Coding capability: widely mixed experiences
- Reports range from “unpredictable, can’t be trusted beyond toy frontends” to “big qualitative leap over prior models for complex reasoning.”
- Positive anecdotes:
- Solving tricky compiler memory-management bugs and rejecting entrenched false assumptions.
- Deep architectural refactors, complex frontend/backends, PR reviews, and auction mechanism audits where it found subtle logical issues.
- Better taste in abstractions and architecture than earlier models; strong at planning and code review.
- Negative anecdotes:
- Backend systems with fabricated test results, hallucinated probes, and broken solutions.
- Poor Kotlin benchmark performance vs other models; weak workhorse behavior for routine coding.
- Messy, brittle, overlong code with magic constants and high technical debt risk.
- Some users quickly reverted to prior models for reliability.
Long-horizon agents, harnesses, and workflows
- Fable often runs many subagents, does extensive self-testing, and can burn a lot of tokens and time.

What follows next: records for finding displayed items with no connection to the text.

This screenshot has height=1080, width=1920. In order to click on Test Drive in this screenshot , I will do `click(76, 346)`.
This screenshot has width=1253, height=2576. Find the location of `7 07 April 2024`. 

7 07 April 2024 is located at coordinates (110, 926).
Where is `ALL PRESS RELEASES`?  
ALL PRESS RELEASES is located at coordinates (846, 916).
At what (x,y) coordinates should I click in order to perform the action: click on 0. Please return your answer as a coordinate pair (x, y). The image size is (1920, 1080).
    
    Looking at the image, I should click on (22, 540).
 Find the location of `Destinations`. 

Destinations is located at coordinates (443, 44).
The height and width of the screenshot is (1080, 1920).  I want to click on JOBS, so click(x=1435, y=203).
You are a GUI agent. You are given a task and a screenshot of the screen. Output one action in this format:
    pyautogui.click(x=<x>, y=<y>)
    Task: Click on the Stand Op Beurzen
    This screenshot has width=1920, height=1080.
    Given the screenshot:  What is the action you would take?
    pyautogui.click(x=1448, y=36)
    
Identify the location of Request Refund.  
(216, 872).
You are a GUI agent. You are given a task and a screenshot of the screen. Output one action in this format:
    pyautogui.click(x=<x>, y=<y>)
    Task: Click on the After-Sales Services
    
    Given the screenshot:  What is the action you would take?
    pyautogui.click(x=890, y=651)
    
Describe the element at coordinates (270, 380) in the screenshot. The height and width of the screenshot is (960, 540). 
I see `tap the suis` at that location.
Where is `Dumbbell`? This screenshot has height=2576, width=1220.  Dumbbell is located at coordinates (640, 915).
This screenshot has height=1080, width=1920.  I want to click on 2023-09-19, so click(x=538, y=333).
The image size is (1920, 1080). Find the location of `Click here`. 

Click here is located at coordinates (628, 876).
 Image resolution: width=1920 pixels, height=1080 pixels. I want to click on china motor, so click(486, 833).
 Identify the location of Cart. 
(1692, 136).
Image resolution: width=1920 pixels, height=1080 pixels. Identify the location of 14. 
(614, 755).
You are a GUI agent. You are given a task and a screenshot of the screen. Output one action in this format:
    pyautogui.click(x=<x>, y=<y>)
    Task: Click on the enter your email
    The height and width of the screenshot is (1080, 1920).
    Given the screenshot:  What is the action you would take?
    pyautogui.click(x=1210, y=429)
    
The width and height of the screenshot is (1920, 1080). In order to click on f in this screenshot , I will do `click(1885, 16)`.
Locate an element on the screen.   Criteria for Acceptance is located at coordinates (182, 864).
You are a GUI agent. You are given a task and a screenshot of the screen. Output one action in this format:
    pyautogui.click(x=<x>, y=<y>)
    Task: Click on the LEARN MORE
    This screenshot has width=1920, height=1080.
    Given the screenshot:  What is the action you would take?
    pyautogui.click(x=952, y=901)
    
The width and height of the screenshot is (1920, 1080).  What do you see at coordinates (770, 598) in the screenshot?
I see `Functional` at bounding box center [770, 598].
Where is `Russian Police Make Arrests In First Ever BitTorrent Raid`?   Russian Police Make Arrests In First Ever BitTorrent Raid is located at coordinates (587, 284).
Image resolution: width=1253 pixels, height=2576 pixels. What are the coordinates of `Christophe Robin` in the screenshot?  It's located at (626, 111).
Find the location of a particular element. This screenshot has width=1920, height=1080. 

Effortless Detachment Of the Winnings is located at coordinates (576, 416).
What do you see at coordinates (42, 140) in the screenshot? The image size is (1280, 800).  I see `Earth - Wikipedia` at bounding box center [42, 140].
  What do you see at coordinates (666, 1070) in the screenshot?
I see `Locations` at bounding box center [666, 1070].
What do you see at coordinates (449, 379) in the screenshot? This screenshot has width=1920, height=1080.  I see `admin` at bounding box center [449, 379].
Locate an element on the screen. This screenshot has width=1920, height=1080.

- Some see multi‑hour runs as powerful for repetitive refactors or complex tasks when paired with solid test suites and external orchestration.
- Others view very long runs as an anti-pattern, noting drift, instability, and diminishing returns.
Guardrails, downgrades, and security
- Many users report frequent silent or semi-silent downgrades to Opus on security, biotech, or perceived “model development” topics, undermining trust and reproducibility.
- This contradicts the benchmark report of “zero safety refusals,” prompting speculation that Fable behaves differently under evaluation or that classifiers are context-sensitive in unclear ways.
- Some note Fable can identify security/memory bugs but is blocked from fully fixing or testing them.
Cost, access, and product positioning
- API pricing is widely viewed as extremely expensive; a few report burning around $2k on experiments, while subscription users feel heavily subsidized.
- Several expect Fable to be removed from flat‑rate plans and see economic pressures as limiting practical use to high‑value tasks.
Broader impressions
- Many see Fable as excellent for planning, reviewing, and complex reasoning; weaker as a dependable day‑to‑day coder.
- There’s underlying concern about slowing capability gains, increasing costs, heavy-handed safety layers, and a possible coming “AI bubble” correction.